Beim 1:2 gegen die Stuttgarter Kickers verschlafen die Löwen wieder einmal die erste Halbzeit

Es wird immer ungemütlicher

Trostlos im Regen: Ersatztorwart Sven Hoffmeister schaut dem Spiel des KSV gegen die Stuttgarter Kickers zu. Foto: Schachtschneider

Kassel. Als ob das Wetter mal wieder in die Schlagzeilen kommen wollte, sorgte es am Samstag während der Partie des KSV Hessen Kassel gegen die Stuttgarter Kickers in der Fußball-Regionalliga für die passende Symbolik.

Auf den Rasen des Kasseler Auestadions prasselte der Regen hernieder, es war kalt und ungemütlich, und als sich die 1:2-Niederlage der Kasseler abzeichnete, blies den angreifenden Löwen ein kräftiger Wind entgegen. Ganz nebenbei brachte das miese Wetter auch eine Werbebande zu Fall – ausgerechnet die des Hauptsponsors VW. Der hatte unter der Woche angekündigt, beim KSV alles auf den Prüfstand stellen zu wollen.

So viel lässt sich zum aktuellen Stand sagen: Nach der fünften Schlappe aus den vergangenen sechs Partien liegt bei den Löwen mehr als eine Werbebande am Boden. Auch das Spiel gegen die Kickers vor offiziell 2300 Zuschauern brachte keine Wende.
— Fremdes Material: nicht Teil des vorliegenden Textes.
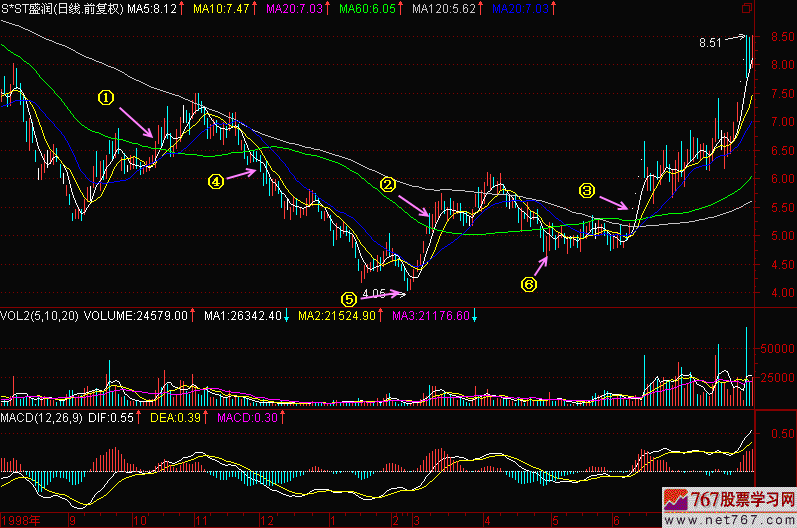The image size is (797, 528).
Task: Select the circled number 3 marker
Action: 587,190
Im Gegenteil: Es hat den Ruf des KSV Hessen in dieser Saison bestätigt.

Der KSV Hessen in dieser Saison stellt eine Mannschaft, die in unschöner Regelmäßigkeit die erste Halbzeit verschläft, sich dann aufbäumt, aber doch verliert. Dass es diesmal nicht wie so häufig 1:3 ausging, hatte nur mit der Gutmütigkeit des Stuttgarters Jerome Gondorf zu tun. In der Nachspielzeit schoss er den Ball bei einem Strafstoß so tölpelhaft neben das Tor, dass die Vermutung aufkam, er habe Mitleid mit dem KSV – was schlimmer wäre als Häme und Spott.
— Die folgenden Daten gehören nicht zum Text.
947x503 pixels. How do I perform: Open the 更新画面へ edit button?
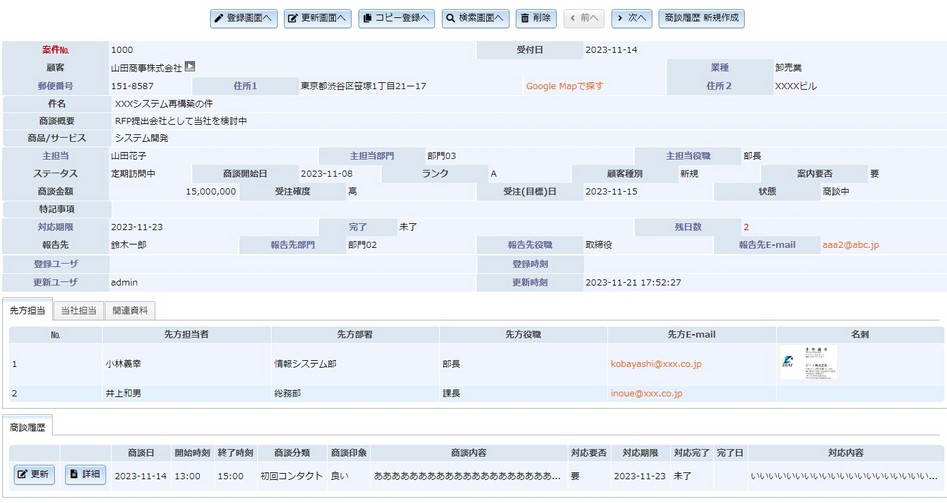pos(318,18)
Die Hoffnung auf Besserung schwand bei den Löwen und ihren Anhängern schon nach knapp drei Minuten: Da köpfte Julian Leist nach einem Freistoß den Ball ins KSV-Tor. Für Kickers-Trainer Dirk Schuster war es auch das Resultat der eigenen Beobachtung: „Wir wussten, dass eine Verunsicherung beim Gegner da ist. Die haben wir ausgenutzt.“

In der Folgezeit mussten die Schwaben nicht mehr tun, als das Ergebnis zu verwalten und auf Geschenke der Kasseler zu warten. Der KSV wirkte weiter gehemmt, kam zu keiner Torchance. Dafür ließ er die Gäste machen: Fabian Gerster lief in der 37. Minute so ungehindert über die rechte Angriffsseite, dass ihm wohl kurzzeitig der Gedanke kam, Fußball müsse sehr einfach sein. Er hatte so viel Raum und Zeit, dass er vor seinem Pass zu Philip Türpitz auch noch eine SMS als Ankündigung hätte schicken können. Türpitz verwandelte – 0:2.

Tobias Damm trifft

Zu allem Überfluss musste Andreas Mayer zur Pause ausgewechselt werden – vorsichtshalber, weil er mal wieder Andreas Mayer war. Erst foulte er, dann meckerte er, dann sah er Gelb und meckerte weiter. Und so nahm ihn KSV-Trainer Christian Hock aus dem Spiel, ehe es der Schiedsrichter getan hätte.

Immerhin: Nach einer heftigeren Kabinenansprache, wie Hock es nannte, kam der KSV nach der Pause noch einmal auf. Doch mehr als das 1:2 durch Tobias Damm in der 51. Minute nach Flanke von Jens Grembowietz und eine Chance von Nazif Hajdarovic sprang bei den Bemühungen nicht heraus. Erfreulich war einzig, dass die Fans die Spieler bis zum Ende unterstützten – friedlich.